# Mini Moth Catfish



## melauriga (Feb 19, 2009)

I forgot to mention, I will be using fluorite for substrate. Would that be too rough for them?


----------



## milalic (Aug 25, 2005)

HI there. They are very nice and interesting fish. They we feed them bloodworms and sinking pellets. They are more active during evenings and night. They are hardy fish and like to have caves and hiding places. They stay small which is very good.


----------



## seAdams (Jun 2, 2008)

> I will be using fluorite for substrate. Would that be too rough for them?


Yes.
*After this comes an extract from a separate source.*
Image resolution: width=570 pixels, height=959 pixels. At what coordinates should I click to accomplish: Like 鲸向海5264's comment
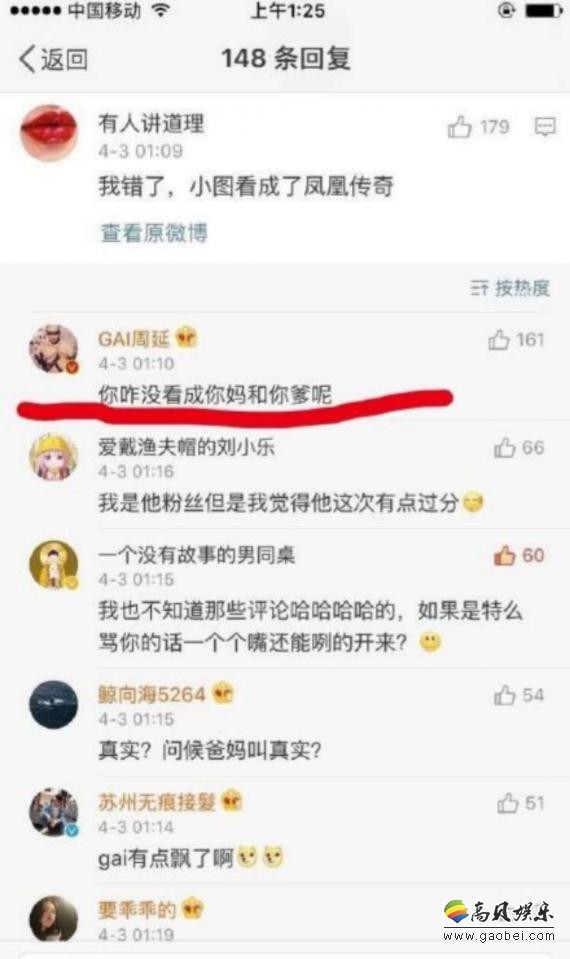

Sand is best, but other fine, smooth substrate will do.

I keep no bottom dwellers on Fluorite, since it's too rough and sharp.


----------



## Bettatail (Feb 12, 2009)

Hara Jerdoni, stay under 2.5 inches in aquarium, hara hara is another small catfish, a little bigger than hara jerdoni, may reach 4 inches in aquarium. a moth catfish is small but can reach 5 inches.
Hara jerdoni and hara hara are from sandy stream, which means in a sandy bottom, good aeration tank they will do better.
But don't expect too much action from these little fish since they are hidding all the time(bury themselves in the sand) during the day.

make sure don't get sting when you handle them, gonna be extremely painful, these type of fish has poison on their spikes. - when I was on a middle school field trip, I saw one of my friend cried like no tomorrow after he grabbed one of the little fish from my bamboo pan(that was how I caught them in the stream), and the spike pierced through outer skin of his hand(didn't even see blood). I felt sorry for him because that was the fish I caught.


----------



## melauriga (Feb 19, 2009)

Good to know about the spikes! Thanks for the info.


----------



## ElemenTAC6 (Dec 5, 2009)

I've seen these guys on Franks page too. But I still can't find any real information on these guys as far as pH, GH, Salinity, etc...


Do any one have any real information on these fish or their specific care? I've called Franks, but I can never get a answer.

Thanks guys!
ETAC6


----------



## Nymsley (Mar 24, 2009)

Planet Catfish

Fish Base

You should be able to find more links if you search by their scientific name.


----------